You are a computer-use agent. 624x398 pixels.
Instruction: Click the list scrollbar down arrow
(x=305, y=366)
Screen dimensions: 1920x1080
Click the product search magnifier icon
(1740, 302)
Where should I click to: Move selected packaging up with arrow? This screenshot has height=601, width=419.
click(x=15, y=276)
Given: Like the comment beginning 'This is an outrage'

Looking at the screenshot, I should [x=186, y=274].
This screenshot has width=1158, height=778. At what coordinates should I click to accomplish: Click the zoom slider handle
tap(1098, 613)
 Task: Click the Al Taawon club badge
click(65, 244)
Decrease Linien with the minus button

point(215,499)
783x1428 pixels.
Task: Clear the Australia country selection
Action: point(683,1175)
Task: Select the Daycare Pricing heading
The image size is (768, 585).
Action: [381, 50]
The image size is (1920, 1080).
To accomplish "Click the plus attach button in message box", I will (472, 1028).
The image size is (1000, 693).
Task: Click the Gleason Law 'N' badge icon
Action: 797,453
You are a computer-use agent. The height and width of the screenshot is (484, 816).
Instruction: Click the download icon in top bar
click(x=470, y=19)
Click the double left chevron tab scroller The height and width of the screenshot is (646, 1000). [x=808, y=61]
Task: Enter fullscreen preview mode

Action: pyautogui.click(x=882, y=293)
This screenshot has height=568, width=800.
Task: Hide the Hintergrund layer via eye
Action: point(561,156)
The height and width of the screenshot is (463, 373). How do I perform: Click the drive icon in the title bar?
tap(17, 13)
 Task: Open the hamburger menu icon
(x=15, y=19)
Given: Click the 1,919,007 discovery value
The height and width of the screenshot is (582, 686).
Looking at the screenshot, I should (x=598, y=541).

——————————

§ Exercise objective
Can you copy the listing above word for word, starting with the line that contains "Where should I" and going on through the line that contains "Action: [381, 50]"?

§ Result of this exercise
Where should I click to: Move selected packaging up with arrow? This screenshot has height=601, width=419.
click(x=15, y=276)
Given: Like the comment beginning 'This is an outrage'

Looking at the screenshot, I should [x=186, y=274].
This screenshot has width=1158, height=778. At what coordinates should I click to accomplish: Click the zoom slider handle
tap(1098, 613)
 Task: Click the Al Taawon club badge
click(65, 244)
Decrease Linien with the minus button

point(215,499)
783x1428 pixels.
Task: Clear the Australia country selection
Action: point(683,1175)
Task: Select the Daycare Pricing heading
The image size is (768, 585).
Action: [381, 50]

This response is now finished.